Miira'nın ellerinin topraktan eriştelere benzeyen saman benzeri dallara dönüşmeye başladığını ve bu sırada acı içinde çığlık attığını gördü. Ellerinden kan fışkırdı, teknenin zemininde bir nehir gibi birikti.
Kısa süre sonra bacakları, ardından gövdesi ve en sonunda da kafası aynı dönüşümü geçirdi. Sonunda tamamen saman benzeri parçalara dönüştü ve teknenin kanla ıslanmış zeminine çöktü.
Sadece o değil, herkes aynı süreçten geçmiş, teknenin tabanını kanlı bir gölete doldurmuş, saman gibi parçalar sudaki yılanlar gibi hareket ediyordu.
Orion bir istisna değildi. Elleri ve bacakları saman gibi parçalara dönüşmeye başladığında acı içinde çığlık attı. Hissettiği acı sanki birisi ellerini ince saman benzeri parçalara kesiyormuş gibiydi.
Bu yüzden hızla lanetini etkinleştirdi: Kurban Yenileme.
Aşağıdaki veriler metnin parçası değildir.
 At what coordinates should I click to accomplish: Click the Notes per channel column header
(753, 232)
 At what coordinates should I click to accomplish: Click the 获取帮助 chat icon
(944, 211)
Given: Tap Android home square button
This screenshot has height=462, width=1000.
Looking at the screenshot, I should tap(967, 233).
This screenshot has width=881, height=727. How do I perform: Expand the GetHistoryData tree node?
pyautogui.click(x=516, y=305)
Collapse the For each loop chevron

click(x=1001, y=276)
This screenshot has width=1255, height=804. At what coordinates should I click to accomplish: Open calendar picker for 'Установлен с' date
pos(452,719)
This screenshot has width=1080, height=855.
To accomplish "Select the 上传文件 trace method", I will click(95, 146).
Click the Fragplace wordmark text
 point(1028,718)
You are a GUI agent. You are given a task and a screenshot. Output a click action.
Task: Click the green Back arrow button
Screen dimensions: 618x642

Böylece ölse bile acı hissetmezdi.
Dönüşüm başına ulaştığında, onun için her şey kararmadan önce sadece zihninde bir ses duymuştu.
“Beni bir kere kandırabilirsin, iki kere kandırabilirsin ama üç kere kandıramazsın. Diğer tarafta seni bekliyor olacağım.”
Bonus Bölüm Hedefleri: –
100 ps/30 GT – 1 Bonus Bölüm 200 PS/60 GT – 2 Bonus Bölüm 300 PS/ 100 GT – 3 Bonus Bölüm
Y/N: Arkadaşım işe yaradığını söyledi ama ben inanmıyorum.